В культурных воплощениях Анима принимает различные образные формы: красота и преданность Джульетты и Изольды, гармоничные отношения Инь-Ян, Неба и Земли [4, с. 82]. Сам К. Г. Юнг к проявлениям Анимы относит русалок и сирен, ламий и мелюзин, ундин и дочерей лесного царя: «Русалки представляют собой ещё инстинктивную первую ступень этого колдовского женского существа, которое мы называем Анимой... Дразнящее женское существо появляется у нас на пути в различных превращениях и одеяниях, разыгрывает, вызывает блаженные и пагубные заблуждения, депрессии, экстазы, неуправляемые эффекты и т.д.» [16].

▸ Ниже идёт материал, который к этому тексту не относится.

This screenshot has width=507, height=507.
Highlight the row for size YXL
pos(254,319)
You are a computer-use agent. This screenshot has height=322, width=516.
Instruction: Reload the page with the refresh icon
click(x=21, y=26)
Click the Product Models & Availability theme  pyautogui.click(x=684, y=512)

Принадлежность этих персонажей к водной стихии глубоко символична, поскольку вода, будучи одной из первых стихий мироздания, ассоциируется с хаосом, мраком, ночью, бездной, непроявленностью, источником жизни - всем тем, что связывается в представлении мужчины с женским началом. «Символическое значение воды и широкая сфера её обрядового использования связана, с одной стороны, с её природными свойствами (прозрачностью, свежестью, быстрым течением, способностью очищать), а с другой - с представлениями о ней как о "чужом" пространстве и входе в потусторонний мир» [11, с. 80].

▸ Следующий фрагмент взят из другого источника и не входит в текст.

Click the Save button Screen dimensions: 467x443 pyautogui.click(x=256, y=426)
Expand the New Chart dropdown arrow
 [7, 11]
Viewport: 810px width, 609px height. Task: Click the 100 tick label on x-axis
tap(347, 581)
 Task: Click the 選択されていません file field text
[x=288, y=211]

Образ русалки стал эмблемой романтической эпохи, особое место в которой занимала идея «двоемирия», воплощенная в одной из мифологических оппозиций «реальность - инобытие» (люди - не люди). И в западноевропейской, и в русской культуре образ русалки раскрывался в различных ипостасях. Он стал воплощением «влекущей и коварной стихии, заманивающей и поглощающей человека, не взирая на его виновность или невиновность» (античные сирены, «Лорелея» Г. Гейне, «Сирены» из «Ноктюрнов» К. Дебюсси, опера «Сирена» Д. Обера) [2, с. 70], а также «символом роковой исключённости из здешнего мира, существом страдающим и одиноким» (опера «Ундина» Э. Гофмана, опера «Русалка» А. Дворжака) [Там же].

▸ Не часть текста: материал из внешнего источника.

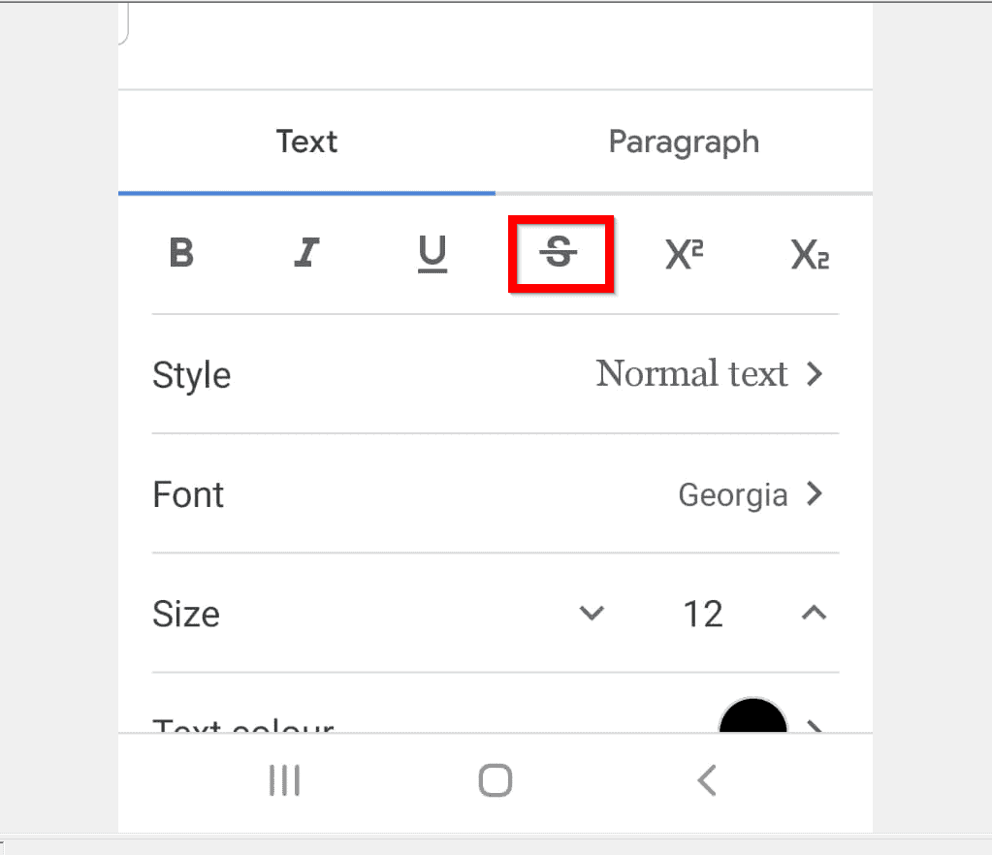The height and width of the screenshot is (855, 992).
Task: Tap the Android recent apps button
Action: 283,780
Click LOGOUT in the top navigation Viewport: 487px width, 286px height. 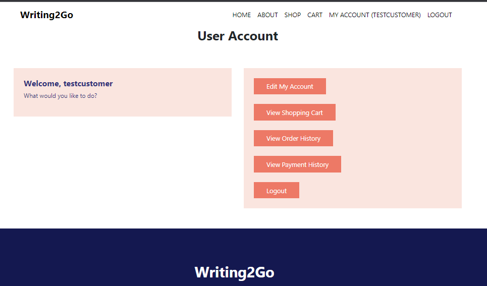coord(440,15)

В русском искусстве свою роль в трактовке образа русалки сыграли традиционные для народных верований представления об этом персонаже как о водном или лесном духе. В энциклопедическом словаре «Славянская мифология» указывается, что имя «Русалка» имеет «цветочное» происхождение, восходящее к названию цветов розы [11, с. 416]. Это существо, согласно поверьям, имело характерный облик девушки с длинными волосами либо косматой безобразной женщины. Русалками становились умершие девушки, преимущественно «утонувшие в озере или в реке от неудавшейся любви и с горя» [1], а также удавленницы и некрещёные дети.
Считалось, что один раз в году на Троицкой или Русальной неделе они приходят «с того света» на землю, бродят по берегам рек и озер, лесным чащам, ржаным полям, веселятся и водят хороводы. Русалок причисляли к опасным духам: они могли задушить человека, заманить в воду или чащу, защекотать до смерти. Русальную неделю сопровождало множество ритуальных действий, среди которых центральное место занимал обряд «похорон» русалки. Эти всенародные игрища связывались как с культом плодородия (почитание праздника русалок гарантировало помощь этих существ в выращивании урожая), так и с чествованием рода и предков (ритуальные похороны являлись одним из центральных мотивов троицко-купальского цикла -«игры в честь мёртвых» [Там же]). Многие предметы, используемые и упоминаемые в обрядах, стали неотъемлемыми атрибутами русалочьей тематики: речное дно, невод, мельница, хоровод, трава полынь, ржаное поле, женский наряд в виде белой рубахи с вышивкой.
В русском искусстве XIX века фантастические образы русалок встречаются повсеместно. Среди литературных произведений можно отметить стихотворение К. Н. Батюшкова «Любовь в челноке» (1810), балладу В. А. Жуковского «Рыбак» (1818), повесть Н. В. Гоголя «Майская ночь, или Утопленница» (1830) и другие. В живописи образы русалок представлены в творчестве И. Н. Крамского («Русалка», «Майская ночь» (1871)), К. Е. Маковского («Русалки» (1879)). В отечественном музыкальном искусстве XIX века русалочья тема прослеживается в операх К. Кавоса и С. И. Давыдова «Леста, Днепровская русалка» (1803), А. С. Даргомыжского «Русалка» (1855), Н. А. Римского-Корсакова «Майская ночь» (1879).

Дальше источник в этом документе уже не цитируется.